Summary: It doesn’t matter how long we live. What matters is how well we love Christ in the years we have.
Living for Today
December 30, 2007
I remember a story from a few years ago. An eighty two year old woman appeared on Good Morning America. She had just gotten a face lift, breast implants, botox injections to smooth out the wrinkles, lip resculpting, and a chemical peal. I really don’t know what some of those things are, but it all had required seven hours of surgery and had cost $25,000. When she was asked why in the world she would do this, she replied that there was no point in waiting until she got any older.
Somewhere on the planet this very morning, according to geneticists, is a child who will still be alive 150 – 180 years from now. .That sounds so incredible until you consider how our lifespan has increased over the years.
When Jesus died at around age 33, he would have been pretty old for that part of the world. At the beginning of the twentieth century, the average lifespan in the U.S. was 49. Many women died in childbirth. Many more people died of disease. If you lived to be 60, you were pretty old.
My grandfather died in 1965 at the age of 74, which was relatively old for that time. One of Toni’s grandfathers died in 1971 at the age of 64 following his fourth heart attack. Had he been around now, his doctor would have insisted that his wife quit fixing his breakfast bacon and eggs in lard. They would have performed a heart cath or bypass surgery, and he would have lived a lot longer.
At the beginning of the 21st century, the average lifespan in the U.S. is approaching 80 years. The retirement age is being pushed up and there are people in their 80’s who are running marathons.
Let’s go back to our child for just a moment. If the scholars are correct and this child lives until the year 2157 or maybe even 2187, she will have her own children sometime around 2030 or 2035. Those children may be alive in 2205. Imagine that. Your newborn’s children may still be alive more than 200 years from now.
What could you do if you lived to be 180 years old? You could take more vacations. You could spend more time at the office or place of work. You could plant a bigger garden or plan for a longer retirement. Maybe instead of planting a garden, you could plant trees and expect to see them grow to maturity.
As amazing as all of that is, I’m not sure that lifespan is all that important. I’m not at all sure that we should be so concerned about the length of our years. It seems to me that we ought to be more concerned with the way we live in the years we have.
As we stand on the cusp of a new year, it seems to me that we ought to be more concerned about the state of our souls than the length of our years.
Are we just spending more time on earth, or are we spending more time trying to love God? The prophet Isaiah speaks about loving God like a new bride delights in her husband. What if we spent more time trying to love God like that? Will there ever be enough time to love God like that? Will we ever take the time to love God like that?
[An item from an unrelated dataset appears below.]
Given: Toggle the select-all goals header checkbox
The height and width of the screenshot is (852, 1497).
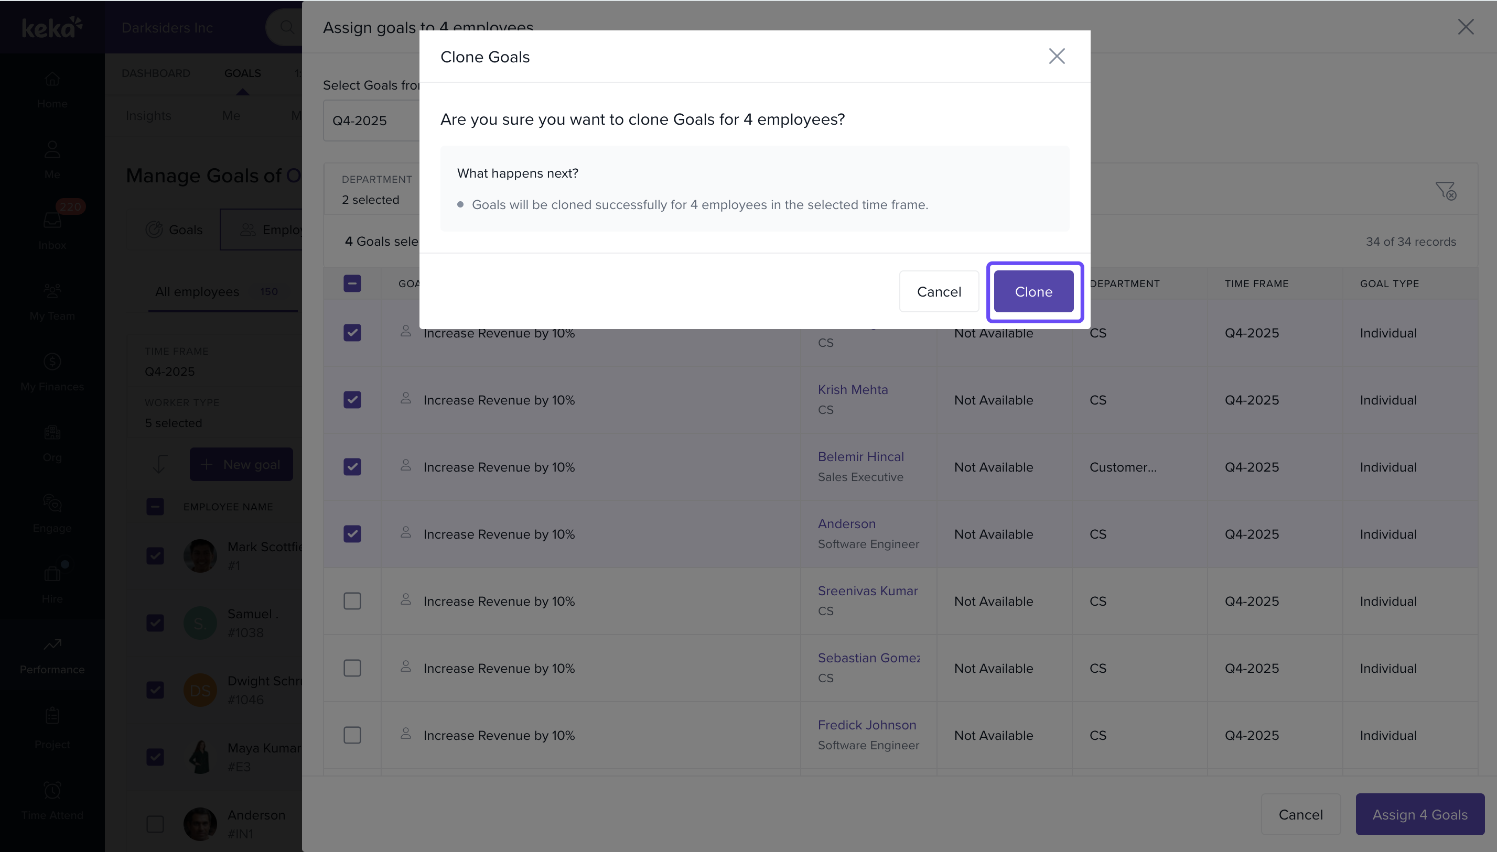Looking at the screenshot, I should pyautogui.click(x=352, y=283).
The more I think about it, the more it seems to me that it doesn’t much matter how much time we humans have, because we remain essentially the same. I would invite you to remember, just for a moment, the last hundred years. The 20th century was dominated by war, genocide, and the absence of sustained peace between nations. Unfortunately, the 21st century isn’t looking to be much better. We haven’t really increased in decency or morality in proportion to the lengthening of our years.
Whether we live to be 50 or 150, our spiritual goal ought to remain the same as it was in the time of Isaiah…to pursue eternal life and salvation through our commitment to and our love of God.
The Scripture lesson for this morning begins at verse 10 of chapter 61: but for just a minute, let’s go back to the very beginning of that chapter. It begins with a description of the Anointed One who is to come.
The spirit of the Lord is upon me, because the Lord has anointed me; he has sent me to bring good news to the oppressed, to bind up the brokenhearted, to proclaim liberty to the captives, and release to the prisoners; to proclaim the year of the Lord’s favor.
If those words sound familiar to you, it is because they are the ones spoken by Jesus in the fourth chapter of Luke, when he was asked to read the Scriptures at the synagogue in Nazareth. You will also remember that, after putting the Isaiah scroll down, Jesus said, “Today, this has been fulfilled in your hearing.”